Re: [PATCH 1/8] PCI: Add pcibios_stop_dev()

2013-07-05 Thread Bjorn Helgaas
On Thu, Jul 4, 2013 at 8:57 PM, Gavin Shan sha...@linux.vnet.ibm.com wrote:
 When stopping and removing one specific PCI device, the platform
 might need take some actions. One example is that EEH already had
 eeh cache and eeh device attached to the PCI device, and we need
 release eeh cache and device during the time. The patch introduces
 hook pcibios_stop_dev() for the purpose.

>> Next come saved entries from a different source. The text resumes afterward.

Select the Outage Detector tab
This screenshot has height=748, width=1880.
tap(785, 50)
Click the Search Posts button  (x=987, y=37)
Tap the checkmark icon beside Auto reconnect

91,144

 Cc: Bjorn Helgaas bhelg...@google.com
 Cc: linux-...@vger.kernel.org
 Signed-off-by: Gavin Shan sha...@linux.vnet.ibm.com
 ---
  drivers/pci/probe.c  |4 
  drivers/pci/remove.c |2 ++
  include/linux/pci.h  |1 +
  3 files changed, 7 insertions(+), 0 deletions(-)

 diff --git a/drivers/pci/probe.c b/drivers/pci/probe.c
 index 70f10fa..7167dc4 100644
 --- a/drivers/pci/probe.c
 +++ b/drivers/pci/probe.c
 @@ -1669,6 +1669,10 @@ void __weak pcibios_remove_bus(struct pci_bus *bus)
  {
  }

 +void __weak pcibios_stop_dev(struct pci_dev *dev)
 +{
 +}
 +
  struct pci_bus *pci_create_root_bus(struct device *parent, int bus,
 struct pci_ops *ops, void *sysdata, struct list_head 
 *resources)
  {
 diff --git a/drivers/pci/remove.c b/drivers/pci/remove.c
 index 8fc54b7..e329efc 100644
 --- a/drivers/pci/remove.c
 +++ b/drivers/pci/remove.c
 @@ -21,6 +21,8 @@ static void pci_stop_dev(struct pci_dev *dev)
  {
 pci_pme_active(dev, false);

 +   pcibios_stop_dev(dev);

We already have pcibios_release_device() (just merged for v3.11).
Would that work for you?  I haven't seen your whole series, so I can't
tell whether you need something different.

 if (dev-is_added) {
 pci_proc_detach_device(dev);
 pci_remove_sysfs_dev_files(dev);
 diff --git a/include/linux/pci.h b/include/linux/pci.h
 index 3a24e4f..40df783 100644
 --- a/include/linux/pci.h
 +++ b/include/linux/pci.h
 @@ -696,6 +696,7 @@ int no_pci_devices(void);
  void pcibios_resource_survey_bus(struct pci_bus *bus);
  void pcibios_add_bus(struct pci_bus *bus);
  void pcibios_remove_bus(struct pci_bus *bus);
 +void pcibios_stop_dev(struct pci_dev *dev);
  void pcibios_fixup_bus(struct pci_bus *);
  int __must_check pcibios_enable_device(struct pci_dev *, int mask);
  /* Architecture specific versions may override this (weak) */
 --
 1.7.5.4

___
Linuxppc-dev mailing list
Linuxppc-dev@lists.ozlabs.org
https://lists.ozlabs.org/listinfo/linuxppc-dev


Re: [PATCH 1/8] PCI: Add pcibios_stop_dev()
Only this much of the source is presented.